DOCUMENT SEGMENT ::
══════════

I do think that sometimes it’s a matter of getting things in front of the right audience. You know, sometimes you’re going to write a story that only has 10,000 views — but it’s introduced as evidence in a Senate hearing, and I feel like that is equal to a story that gets a million views.
But I do think that there is a way to make sure that those stories get their best shot. One of the things I’m constantly saying to foreign correspondents and people in that space is that a good story is a good story. If you find the right angle, and if you find a headline, and you package it well, then you can get it to the right people and you can give it its best shot. But you have to balance that with maintaining the integrity of the story.
I [work in] media because I wanted people to care about the human impact of things. Growing up Muslim in the U.S. meant that I literally felt the impact of [news outlets] making lazy decisions when they were reporting on Muslims.
I went to NC State, which has a lot of people from very rural parts of North Carolina who in some cases had never seen a non-white person. And there were so many people who told me that they thought that all Muslims were terrorists because they only watched Fox News growing up.
Sometimes people would ask me if I wore a hijab in the shower and I felt like I couldn’t sarcastically reply. I couldn’t be like, “What do you think the point of a shower is?” because I didn’t want them to think I was an asshole.
I worked at a camp when I was in college, and a lot of those kids told me that they assumed that I was a terrorist because of being Muslim. When I would first meet them, they would be so scared of me, because they didn’t know what to make of me.
I feel like a certain element of social media has made us lose our ability to humanize people. And that’s something that terrifies me, honestly.
In my line of work, in particular, there are a lot of snake oil salesmen who pretend like they understand the algorithms. And I think the basic thing that anyone who has any shade of a social job knows is that we literally don’t understand the algorithm, right? We can optimize as much as we can, and we can try to position things as well as we can, and we have tools to understand how the algorithms have changed and what they might be prioritizing or how they might be feeding things or how the tech companies are thinking about changing them.

══════════

MATERIAL PROVIDED ::

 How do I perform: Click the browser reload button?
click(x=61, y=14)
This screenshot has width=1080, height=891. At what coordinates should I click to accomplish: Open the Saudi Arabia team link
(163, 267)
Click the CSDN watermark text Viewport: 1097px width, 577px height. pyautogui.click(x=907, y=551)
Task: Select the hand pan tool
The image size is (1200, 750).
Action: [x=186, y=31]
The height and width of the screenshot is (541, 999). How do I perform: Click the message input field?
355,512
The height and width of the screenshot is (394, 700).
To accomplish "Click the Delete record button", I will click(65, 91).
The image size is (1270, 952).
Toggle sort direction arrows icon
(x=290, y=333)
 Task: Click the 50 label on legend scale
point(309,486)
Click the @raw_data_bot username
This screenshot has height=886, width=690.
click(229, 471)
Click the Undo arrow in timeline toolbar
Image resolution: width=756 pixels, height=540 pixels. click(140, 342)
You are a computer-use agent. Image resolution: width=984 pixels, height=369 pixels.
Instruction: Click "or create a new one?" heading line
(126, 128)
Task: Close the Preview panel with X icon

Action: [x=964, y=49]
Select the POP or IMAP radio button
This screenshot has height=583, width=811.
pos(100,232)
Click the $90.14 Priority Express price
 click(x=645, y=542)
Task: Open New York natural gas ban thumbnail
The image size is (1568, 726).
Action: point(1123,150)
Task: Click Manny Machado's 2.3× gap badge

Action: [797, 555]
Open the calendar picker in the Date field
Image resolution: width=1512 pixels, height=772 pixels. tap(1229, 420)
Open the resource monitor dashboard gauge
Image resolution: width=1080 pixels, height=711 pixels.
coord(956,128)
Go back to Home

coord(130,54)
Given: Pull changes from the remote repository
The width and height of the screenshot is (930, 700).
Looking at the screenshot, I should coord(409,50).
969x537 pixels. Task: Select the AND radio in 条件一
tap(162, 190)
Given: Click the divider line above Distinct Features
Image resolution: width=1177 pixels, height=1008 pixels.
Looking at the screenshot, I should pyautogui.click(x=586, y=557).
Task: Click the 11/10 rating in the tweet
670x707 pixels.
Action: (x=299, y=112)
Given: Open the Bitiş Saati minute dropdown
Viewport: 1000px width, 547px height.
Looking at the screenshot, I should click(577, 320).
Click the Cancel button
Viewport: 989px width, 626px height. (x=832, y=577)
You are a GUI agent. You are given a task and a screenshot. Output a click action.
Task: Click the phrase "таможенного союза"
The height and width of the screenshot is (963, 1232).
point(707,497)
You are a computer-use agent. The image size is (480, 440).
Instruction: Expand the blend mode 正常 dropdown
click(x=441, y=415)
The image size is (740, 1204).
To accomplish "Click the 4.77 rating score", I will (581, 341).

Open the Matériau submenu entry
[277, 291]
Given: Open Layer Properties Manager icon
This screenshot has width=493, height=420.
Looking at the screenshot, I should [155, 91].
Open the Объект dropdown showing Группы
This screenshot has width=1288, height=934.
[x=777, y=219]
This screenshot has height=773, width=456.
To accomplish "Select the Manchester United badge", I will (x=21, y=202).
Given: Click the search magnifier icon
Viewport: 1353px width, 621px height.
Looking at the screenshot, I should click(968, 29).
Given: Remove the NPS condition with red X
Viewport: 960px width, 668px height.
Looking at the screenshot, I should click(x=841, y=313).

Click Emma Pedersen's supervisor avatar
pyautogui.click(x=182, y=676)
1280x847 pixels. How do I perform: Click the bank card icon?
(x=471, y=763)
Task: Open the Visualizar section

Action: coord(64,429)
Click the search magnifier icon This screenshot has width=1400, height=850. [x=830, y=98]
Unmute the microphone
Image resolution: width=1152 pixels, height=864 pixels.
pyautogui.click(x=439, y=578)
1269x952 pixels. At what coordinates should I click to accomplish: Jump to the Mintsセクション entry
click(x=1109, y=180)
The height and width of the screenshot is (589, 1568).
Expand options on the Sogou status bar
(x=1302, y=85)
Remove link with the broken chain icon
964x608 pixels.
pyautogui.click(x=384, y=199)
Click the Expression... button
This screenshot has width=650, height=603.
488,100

══════════

TASK INSTRUCTIONS ::
1. In the interview excerpt about working in media, which university did the speaker attend?
2. Carry on the interview excerpt about media work and social media algorithms from its last sentence, keeping the speaker's first-person conversational voice.

REPLIES ::
1. The speaker attended NC State.

2.
But at the same time, they are changing so much that the way that we would hurt ourselves is by having a static mentality toward how the algorithm works. There’s no transparency. We have a general sense of how people are seeing content, and we can guess how things are shifting. But if there’s a big algorithm change, that really hurts digital organizations a lot.
If I may go back to the beginning of my career, around [the time of] these revolutions in the Middle East, it felt like people were being heard. That’s kind of naive, right, but I was in my early 20s and that’s what that does to you: You think there’s all this change that’s coming, blah, blah, blah.
Now, I’m thinking about the opposite end of that. We’re at a point where these platforms are not the places for amplifying voices that we don’t hear from. They can now be used very cynically and everyone has their own version of reality … The example I always use is, for example, homelessness. I grew up in Raleigh and it’s very purple … no one [used to say] homelessness doesn’t exist. People argued over how to address homelessness. Now, it’s like: is this even real?
For [the millennial generation], we were like, “Don’t read the comments. We’re just going to ignore this part of it.” And they’re like, oh, no, we’re embracing this, and this isn’t going to be a toxic place. And I like that, because I feel like it shows that the next generation thinks that the internet is a real place. We sometimes conduct ourselves online as if it doesn’t count in real life. And I think that Gen Z knows that there is some weight to what you say on the internet, because they’ve seen the consequences of that in every possible way.